At least four minors have been rescued, while eight suspects, including a German couple, are under investigation for allegedly detaining children in “slavery-like conditions.”

The German couple in charge of the program were brought in for questioning, according to a representative of the youth center who requested anonymity.

Three Romanian employees were also detained, news agency Mediafax said.

According to the local child protection agency, 20 children were at the center -- a remote farm in northern Romania -- when prosecutors searched it on Tuesday along with seven other houses.

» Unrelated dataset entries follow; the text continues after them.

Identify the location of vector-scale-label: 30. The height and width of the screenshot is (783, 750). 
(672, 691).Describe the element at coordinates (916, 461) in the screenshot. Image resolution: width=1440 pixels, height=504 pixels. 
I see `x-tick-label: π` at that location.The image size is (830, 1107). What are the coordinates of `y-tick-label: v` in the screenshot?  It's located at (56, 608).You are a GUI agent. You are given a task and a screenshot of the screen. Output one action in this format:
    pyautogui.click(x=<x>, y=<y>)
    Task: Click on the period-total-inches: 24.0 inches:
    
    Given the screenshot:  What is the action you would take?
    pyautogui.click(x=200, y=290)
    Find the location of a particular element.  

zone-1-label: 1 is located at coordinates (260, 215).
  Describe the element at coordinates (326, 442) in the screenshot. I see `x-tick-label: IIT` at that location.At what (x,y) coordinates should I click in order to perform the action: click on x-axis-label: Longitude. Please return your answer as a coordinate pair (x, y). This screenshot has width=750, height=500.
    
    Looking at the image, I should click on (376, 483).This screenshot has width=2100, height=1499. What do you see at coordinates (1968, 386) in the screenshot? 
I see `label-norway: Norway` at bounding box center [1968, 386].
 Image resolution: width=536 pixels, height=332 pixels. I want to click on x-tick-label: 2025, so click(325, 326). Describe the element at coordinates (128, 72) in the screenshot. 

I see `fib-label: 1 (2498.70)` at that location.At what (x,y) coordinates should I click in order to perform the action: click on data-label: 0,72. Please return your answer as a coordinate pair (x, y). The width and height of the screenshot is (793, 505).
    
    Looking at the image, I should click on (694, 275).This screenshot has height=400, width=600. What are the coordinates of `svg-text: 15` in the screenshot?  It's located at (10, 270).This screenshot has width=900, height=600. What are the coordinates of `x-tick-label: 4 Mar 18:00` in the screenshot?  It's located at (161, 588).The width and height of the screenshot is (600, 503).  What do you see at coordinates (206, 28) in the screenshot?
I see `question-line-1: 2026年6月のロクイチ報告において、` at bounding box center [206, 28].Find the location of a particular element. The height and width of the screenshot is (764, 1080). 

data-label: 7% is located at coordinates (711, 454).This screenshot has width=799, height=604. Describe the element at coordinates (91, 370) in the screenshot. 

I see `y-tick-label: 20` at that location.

Four of the children have been placed with the child protection agency, waiting for their parents or other guardians to pick them up, agency spokesman Adrian Mandru told AFP. He could not say where the other 16 are now.

Prosecutors allege that, under the so-called “Projekt Maramures,” children aged between 12 and 18 were forced to “do exhausting physical labor” and treated in “humiliating and degrading” ways in the farm and in numerous households in the Maramures county village of Viseu de Sus.

The teens were deprived of food, not allowed to study or take their prescription medicines, had no contact with the outside world and were targets of “harsh and brutal methods of so-called re-education,” they said.

The project, financed by the German state, was founded and coordinated by one of the German suspects and licensed by Romania’s labor ministry, according to investigators.

The project promised to “rehabilitate” troubled children from Germany with recreational activities and psychological assistance.

According to the program’s website, the project targeted minors suffering from behavioral disorders or drug addiction.

The center said that it organized “educational and recreational activities in the middle of nature” under the supervision of experts in pedagogy and psychology.